Everyone has a different idea about what marketing “consists” of. And this shows us that most people, when they talk about marketing, are excited by tactics, when they should really focus first on business strategy. Here’s why.

Small Businesses Do Marketing…They Just Don’t Know It

Getting a business up and running requires a lot of skill. Most of that skill is geared toward providing a good or a service. Making a business profitable is a matter of “perfecting the craft”—that is, finding the best, most economical way to provide that good or service.

Marketing, too, is a skill. As a small business owner or start-up, you are doing marketing when you are developing your product or service, learning from your customers, and creating processes to ensure your customers have a consistent experience.

But too often, this forces one to think of marketing in terms of tactics. If a business owner is used to handling those things on their own—product development, customer feedback, and customer experience—it makes sense that, when looking for outsourced marketing talent, they would focus on the skills and knowledge they feel they lack. And so they equate “getting marketing help” with knowing how to do pay-per-click, or getting onto social media, or advertising in various forms.

What often goes missing is the intentionality behind communicating their value to prospects and customers to develop relationships and grow their business.

An Official Definition of Marketing

Marketing is so much more than the tactics you use to publicize your business. According to the American Marketing Association,

“Marketing is the activity, set of institutions, and processes for creating, communicating, delivering, and exchanging offerings that have value for customers, clients, partners, and society at large.”

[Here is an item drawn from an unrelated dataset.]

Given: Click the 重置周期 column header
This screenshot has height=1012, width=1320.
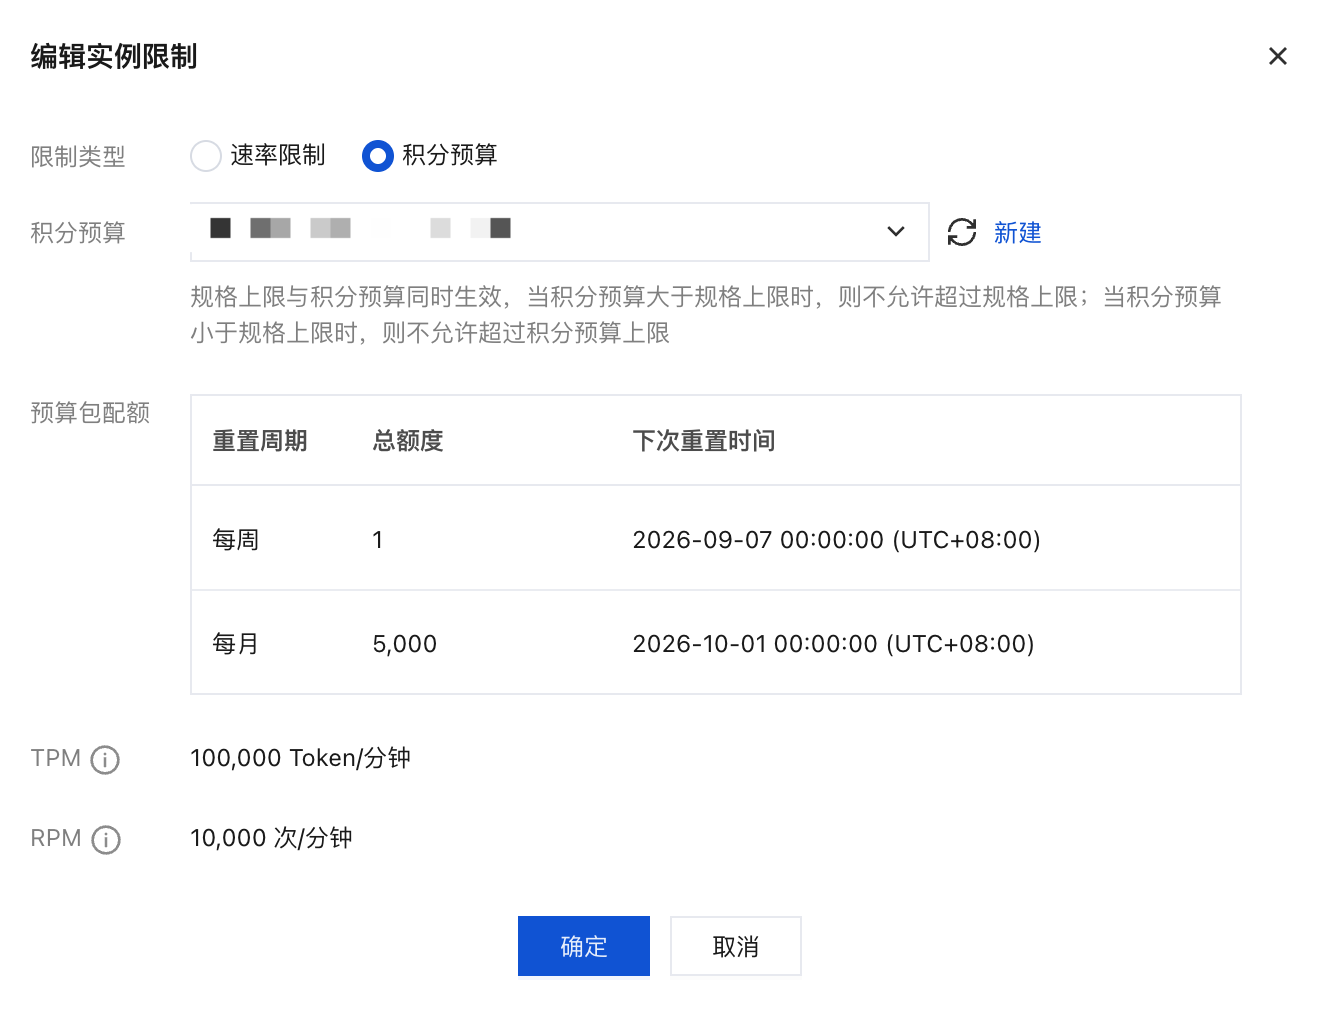Looking at the screenshot, I should point(260,441).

That definition makes marketing very broad! It includes almost anything you do to provide value to your customers, and then anything you do to let them know about it. It includes, but is not limited to, product development, customer service, sales, public relations, and advertising.

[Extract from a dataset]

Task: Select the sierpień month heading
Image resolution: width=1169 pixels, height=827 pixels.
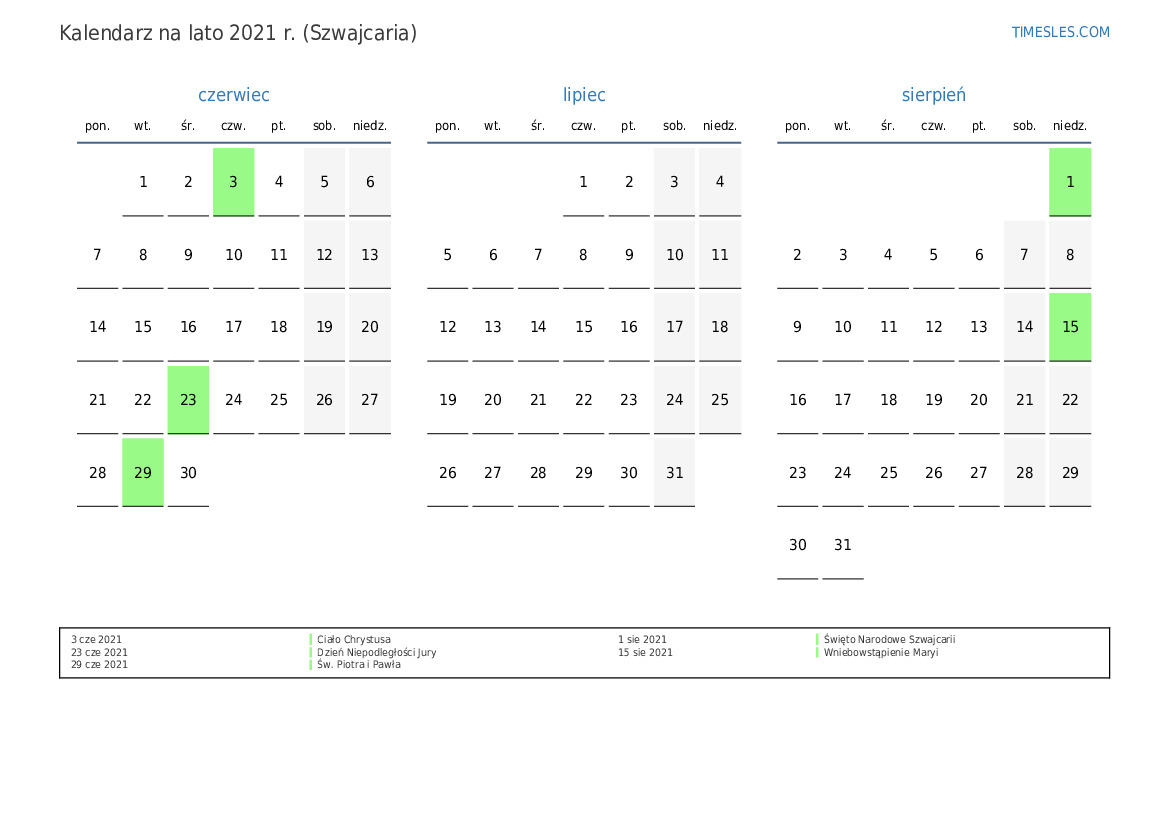Action: coord(933,95)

When you have such a broad set of activities, it’s easy to lose perspective on what you are actually doing. It’s one thing to be a Fortune 500 company with millions of dollars for a marketing budget, able to try any and every tactic under the sun. But if your time and your budget are more limited, you have to be intentional about your marketing efforts.

How does one “be intentional” about marketing? First, you need to take a step back and look at your higher-level goals for the business. Every business has goals. The key here is to be explicit about them so they can drive your marketing strategy—instead of having the strategy drive you.

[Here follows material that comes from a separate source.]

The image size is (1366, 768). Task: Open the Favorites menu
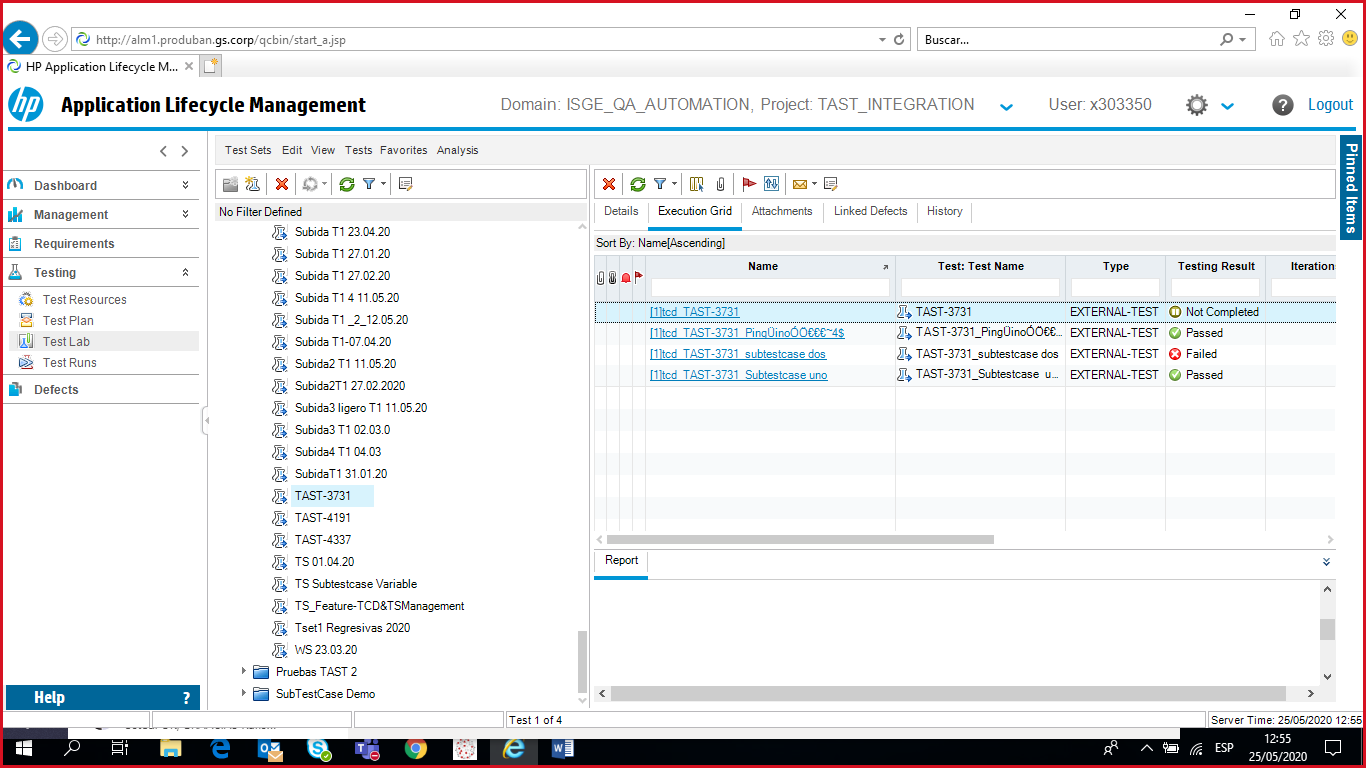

How to Define Your Strategic Business Goals

“Throw it against the wall and see what sticks” is not a good approach to your marketing. You will be in a better position to maximize your marketing budget if you approach your marketing plan with strategic business goals in mind.

When you define business goals, you set the foundation for what you want to happen in your business over the next year or more. If marketing efforts do not align with those goals, you will at best waste precious dollars, and at worst be working against those goals and hindering progress.

For example, consider your company website. It’s an important component of marketing your business, the digital face of your company. Many companies will spend tens of thousands of dollars to develop, build, and rebuild their website every few years. Is that money well spent? It depends: How would a new website make progress toward the company’s marketing goals? That question is impossible to answer without having well-defined business goals.

So how does one go about defining those strategic business goals?

Defining Strategic Business Goals with the SMART(ER) Framework

To do the work, your business goals need to be specific. Avoid creating vague goals like “grow the business.” Instead, be specific in regard to what you want to achieve, and by when. I like the SMARTER framework, an adapted version of SMART goals by Michael Hyatt. With this framework your goals should be:

  • Specific: what, exactly, are you trying to achieve
  • Measurable: you want to know if you hit your goal, so make it measurable
  • Actionable: use action verbs
  • Risky: stretch yourself and your team a little bit
  • Time-keyed: have a deadline
  • Exciting: it is more motivating to have a goal you and your team are excited about achieving
  • Relevant: does it align with your culture and stage of your business?

An alternative goal to “grow the business” that meets the SMARTER framework might be, “Increase revenue by 10% by December 31, 2023.” 

A Working Example

Here is an example scenario to better demonstrate this concept. ABC Accounting is a small CPA firm committed to providing high-quality business planning and tax services to its clients. With over 25 years in business, ABC has found it works best with business owners who have more complicated tax needs and require more regular accounting support for their businesses. The client feedback is excellent, giving ABC high marks on their service and attentiveness to their clients’ needs. Their clients feel very well taken care of and trust in ABC’s expertise.

ABC is struggling, however, to gain enough new clients to really drive the kind of growth the owner is looking for. The firm does receive referrals from current clients, but their strategic plan includes faster growth than has been experienced with referrals alone: The business goal for the year is to increase the number of new clients by 9%.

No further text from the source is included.